I would say something about valuing maori cultural and spiritual values. And also the concept of whanau (pronounced far-no) being important. Whanau means family. If there's anything they ask that you are unsure of, I would just answer that you didn't know, but would be willing to learn.
Good luck with the interview.


----------



## Amt70 (Oct 28, 2011)

Well iv had my interview for tauranga tonight and have been offered a job. Whoop whoop. Now to wait for offer in writing so can send to immigration to speed up visa. I'm so excited  x

Sent from my iPhone using ExpatForum


----------



## topcat83 (Apr 16, 2009)

Amt70 said:


> Well iv had my interview for tauranga tonight and have been offered a job. Whoop whoop. Now to wait for offer in writing so can send to immigration to speed up visa. I'm so excited  x
> 
> Sent from my iPhone using ExpatForum


 :clap2::clap2: Well Done! :clap2::clap2: Next step.... lane:


----------



## Amt70 (Oct 28, 2011)

Cheers top cat. I'm hoping the offer in writing doesn't take the 6 weeks time frame as I can't get a CO without it in writing  I'm so looking forward to coming to NZ I want to be there yesterday lol.
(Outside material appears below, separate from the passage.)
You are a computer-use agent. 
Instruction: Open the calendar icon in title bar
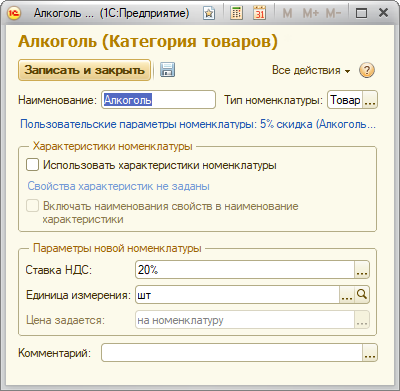coord(260,13)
We've already sold our house :s xxxx

Sent from my iPhone using ExpatForum


----------



## petrac (Oct 24, 2009)

Hi Ali

Congratulations on the Job offer. Where did you end up applying in the end??

P


----------



## Amt70 (Oct 28, 2011)

Hi P, 

I applied to both thames and tauranga. Thames informed me that they were only accepting local applications. Tauranga were lovely on the phone. Tried to get immigration to start looking at my application but they won't until I get offer and contract in writing which could take 6 weeks or more. As we've sold house etc I just want to get there. Xxxxxx

Sent from my iPhone using ExpatForum


----------



## philconnell (Feb 6, 2011)

hi there and congrats,what line of work are you in,you seem to have got sorted very quikly,thankyou...


----------